WASHINGTON (Reuters) - Training by Turkish pilots on F-35 fighter jets has come to a faster-than-expected halt at a U.S. air base in Arizona, U.S. officials said on Monday, as the United States winds down Ankara’s involvement in the program over Turkey’s plans to buy a Russian air defense system.
The United States says Turkey’s acquisition of Russia’s S-400 air defenses poses a threat to the Lockheed Martin Corp’s F-35 stealthy fighters, which Turkey also plans to buy. Washington says Ankara cannot have both.
The move to halt training at Luke Air Force Base, first reported by Reuters, came just days after acting U.S. Defense Secretary Patrick Shanahan told his Turkish counterpart that Turkish pilots already in the United States could remain there until the end of July.
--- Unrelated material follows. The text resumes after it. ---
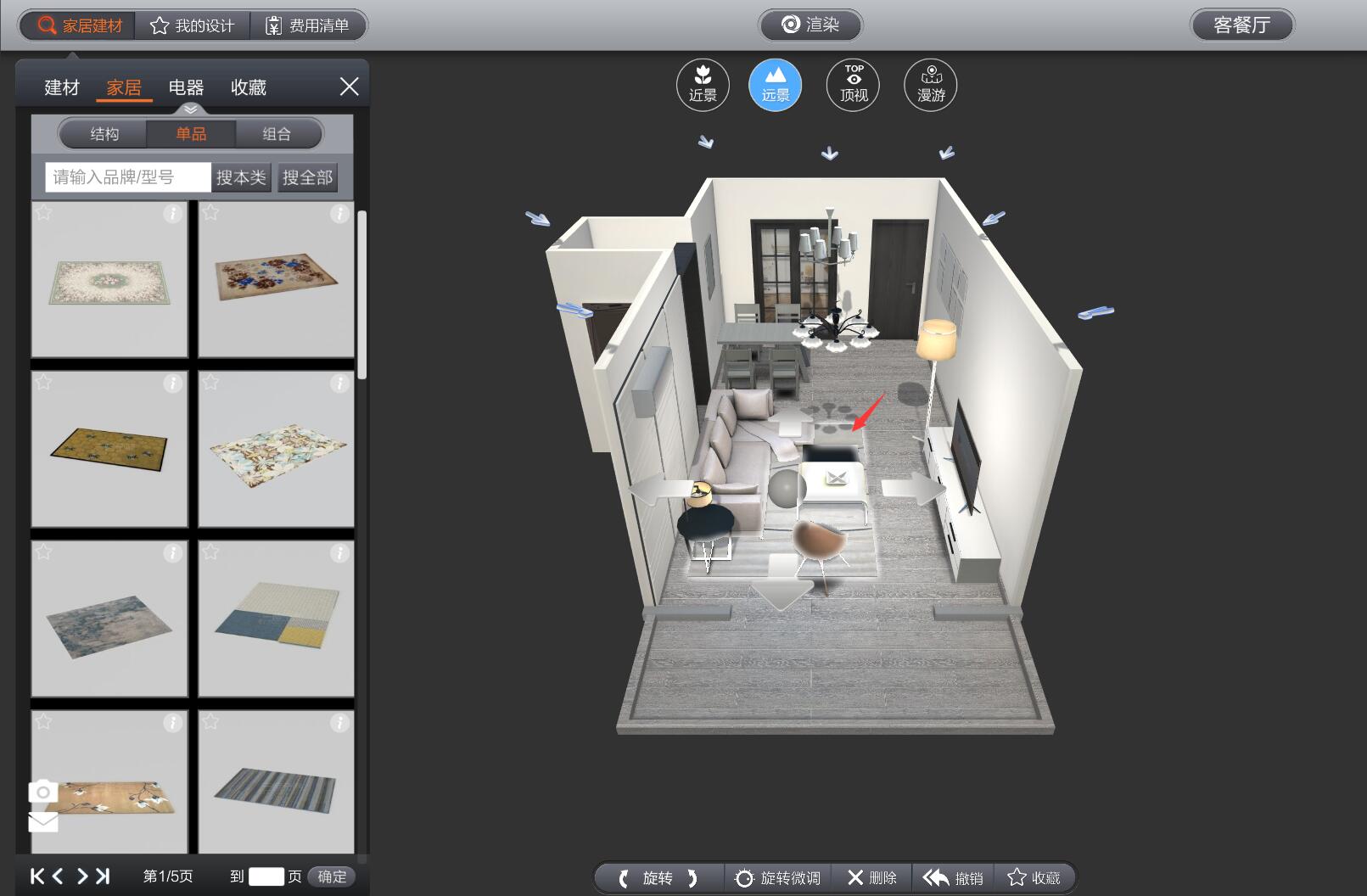Viewport: 1367px width, 896px height.
Task: Enter 漫游 walkthrough mode
Action: 931,85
That would have allowed time for more training and for Turkey to rethink its plans.
“The department is aware that the Turkish pilots at Luke AFB are not flying,” Air Force Lieutenant Colonel Mike Andrews, a Pentagon spokesman, told Reuters.
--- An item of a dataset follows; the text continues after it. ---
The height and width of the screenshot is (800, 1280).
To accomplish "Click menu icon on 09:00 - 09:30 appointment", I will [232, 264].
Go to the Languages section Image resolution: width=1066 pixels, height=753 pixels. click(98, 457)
“Without a change in Turkish policy, we will continue to work closely with our Turkish ally on winding down their participation in the F-35 program.”
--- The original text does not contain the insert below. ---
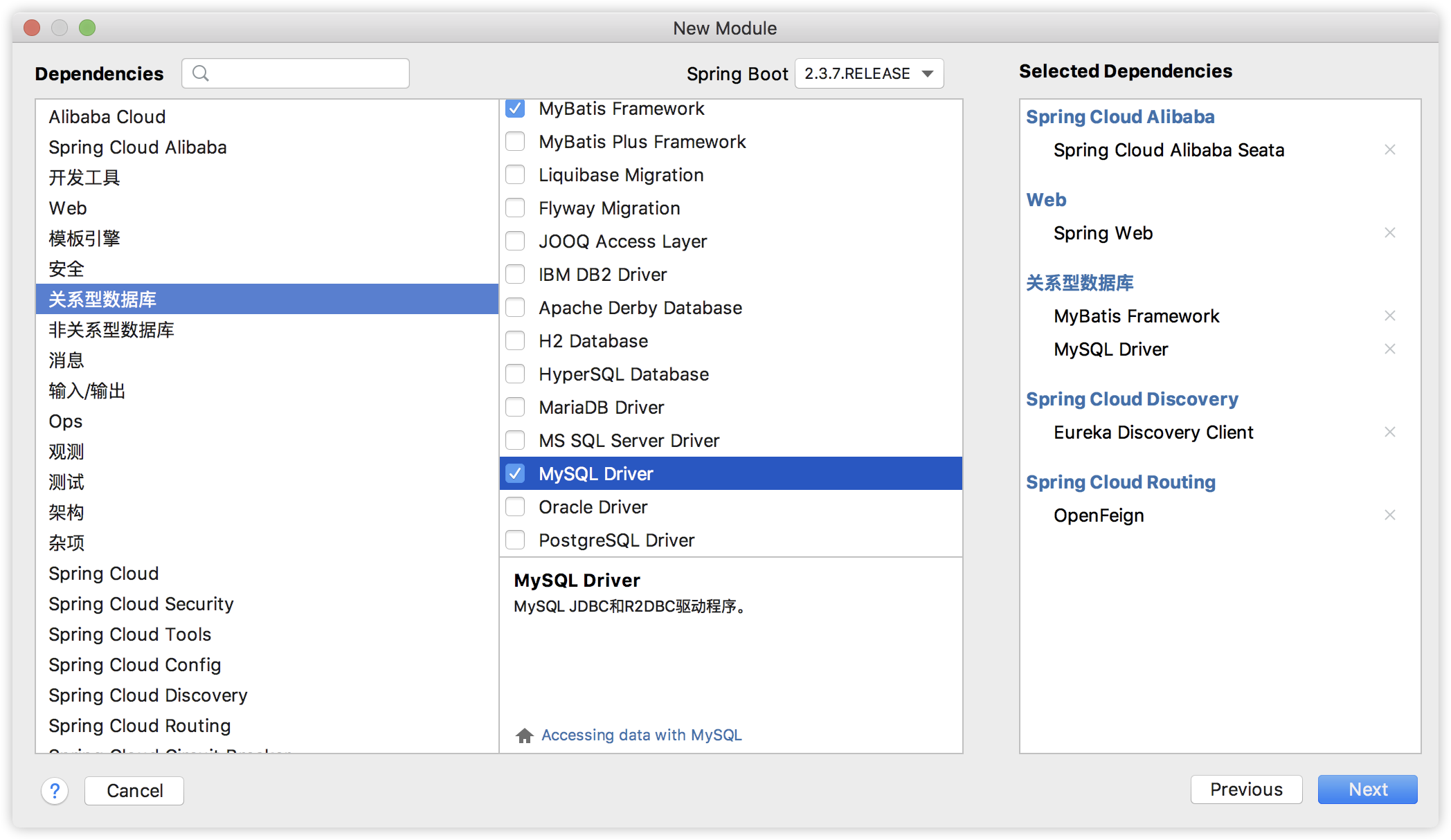
Task: Click the help question mark icon
Action: click(55, 790)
A second U.S. official, speaking on condition of anonymity, told Reuters that a local commander at Luke decided last week to halt the training of Turkish pilots and maintenance crews over safety concerns.
Some training of Turkish maintenance personnel continues at Eglin Air Force Base in Florida, the official said.
If Turkey were removed from the F-35 program, it would be one of the most significant ruptures in recent history in the relationship with the United States, experts said.
But strains in U.S.-Turkish ties already extend beyond the F-35 to include conflicting strategy in Syria, Iran sanctions and the detention of U.S. consular staff in Turkey.
Reuters on Thursday first reported a U.S. decision to stop accepting more Turkish pilots to enter the United States for training, in what had been one of the most concrete signs that the dispute over the F-35 was reaching a breaking point.
Turkey seems to be moving ahead with the S-400 purchase, regardless of the U.S. warnings. President Tayyip Erdogan said last week it was “out of the question” for Turkey to back away from its deal with Moscow.
Defense Minister Hulusi Akar said on May 22 that Turkish military personnel were receiving training in Russia to use the S-400, and that Russian personnel may go to Turkey.